Spring Hill College’s Summer Institute of Christian Spirituality will offer a course on Walker Percy’s “Tarnished Woman of Grace” during our first session (June 5-9) on the campus in Mobile. The course will focus on Percy’s later book, “The Second Coming,” a book about suicide, testing God, faith and redemption (through the grace of a woman escaped from an insane asylum). The course will be 5 days, each morning from 9-11 a.m.
Walker Percy, born in Alabama, growing up in Mississippi, and living and writing in Louisiana, is one of the great Southern Catholic writers (He was an adult convert to Catholicism). He became known as a “Southern Catholic writer” when he wrote the essay “Stoicism in the South” in 1956 for Commonweal, condemning southern segregation and advocating a new kind of Christian philosophy in Southern life.
His most famous book, “The Moviegoer,” published in 1960 won the National Book Award.

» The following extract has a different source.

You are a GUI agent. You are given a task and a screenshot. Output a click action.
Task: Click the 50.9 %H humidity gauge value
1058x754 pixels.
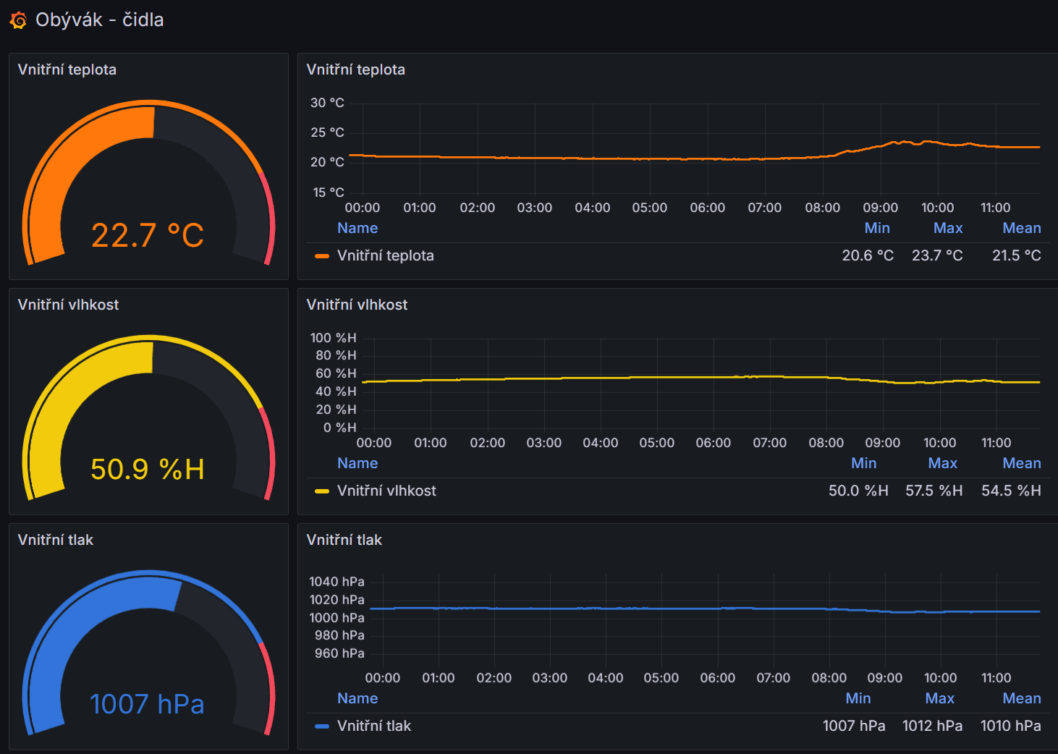coord(148,469)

In 1989, the University of Notre Dame awarded Percy its Laetare Medal, which is bestowed annually to a Catholic “whose genius has ennobled the arts and sciences, illustrated the ideals of the Church, and enriched the heritage of humanity.” Walker Percy was buried on the grounds of St. Joseph Benedictine Abbey in St. Benedict, LA.
About the course, Dr. Katherine Abernathy says, “I would say that Christians in the South should read Percy because they will find a fresh look at their faith. He is irreverent and hilarious, yet his response to spiritual despair is Catholic at its depth.”
Dr. Katherine Abernathy is an associate professor of English at the University of Mobile where she has taught since 1997. She earned her Ph.D. from the University of Dallas in 2000. Her research interests have focused on Southern literature, especially Walker Percy and Caroline Gordon, and she is currently working on a study of the works of the modern Norwegian novelist Sigrid Undset.